The live-attenuated yellow fever vaccine 17D induces broad and potent T cell responses against several viral proteins in Indian rhesus macaques--implications for recombinant vaccine design.

The yellow fever vaccine 17D (YF17D) is one of the most effective vaccines. Its wide use and favorable safety profile make it a prime candidate for recombinant vaccines. It is believed that neutralizing antibodies account for a large measure of the protection afforded to YF17D-vaccinated individuals, however cytotoxic T lymphocyte (CTL) responses have been described in the setting of YF17D vaccination.
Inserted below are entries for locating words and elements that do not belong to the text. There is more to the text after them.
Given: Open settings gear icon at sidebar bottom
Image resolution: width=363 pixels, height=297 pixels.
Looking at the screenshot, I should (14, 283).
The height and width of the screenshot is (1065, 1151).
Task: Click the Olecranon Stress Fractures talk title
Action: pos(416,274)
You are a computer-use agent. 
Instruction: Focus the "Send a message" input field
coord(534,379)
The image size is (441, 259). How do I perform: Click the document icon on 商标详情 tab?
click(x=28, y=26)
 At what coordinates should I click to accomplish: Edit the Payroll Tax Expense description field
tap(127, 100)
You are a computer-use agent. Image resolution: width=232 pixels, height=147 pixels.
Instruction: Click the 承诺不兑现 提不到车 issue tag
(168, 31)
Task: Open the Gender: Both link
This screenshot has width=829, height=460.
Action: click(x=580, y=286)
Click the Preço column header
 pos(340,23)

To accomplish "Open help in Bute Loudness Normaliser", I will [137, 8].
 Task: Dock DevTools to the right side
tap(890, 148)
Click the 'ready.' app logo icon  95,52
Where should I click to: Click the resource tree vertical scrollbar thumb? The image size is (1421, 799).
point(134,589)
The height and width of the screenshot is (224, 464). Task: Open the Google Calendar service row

YF17D is an ssRNA flavivirus that is translated as a full-length polyprotein, several domains of which pass into the lumen of the endoplasmic reticulum (ER). The processing and presentation machinery for MHC class I-restricted CTL responses favor cytoplasmic peptides that are transported into the ER by the transporter associated with antigen presentation proteins. In order to inform recombinant vaccine design, we sought to determine if YF17D-induced CTL responses preferentially targeted viral domains that remain within the cytoplasm. We performed whole YF17D proteome mapping of CTL responses in six Indian rhesus macaques vaccinated with YF17D using overlapping YF17D peptides. We found that the ER luminal E protein was the most immunogenic viral protein followed closely by the cytoplasmic NS3 and NS5 proteins. These results suggest that antigen processing and presentation in this model system is not preferentially affected by the subcellular location of the viral proteins that are the source of CTL epitopes. The data also suggest potential immunogenic regions of YF17D that could serve as the focus of recombinant T cell vaccine development.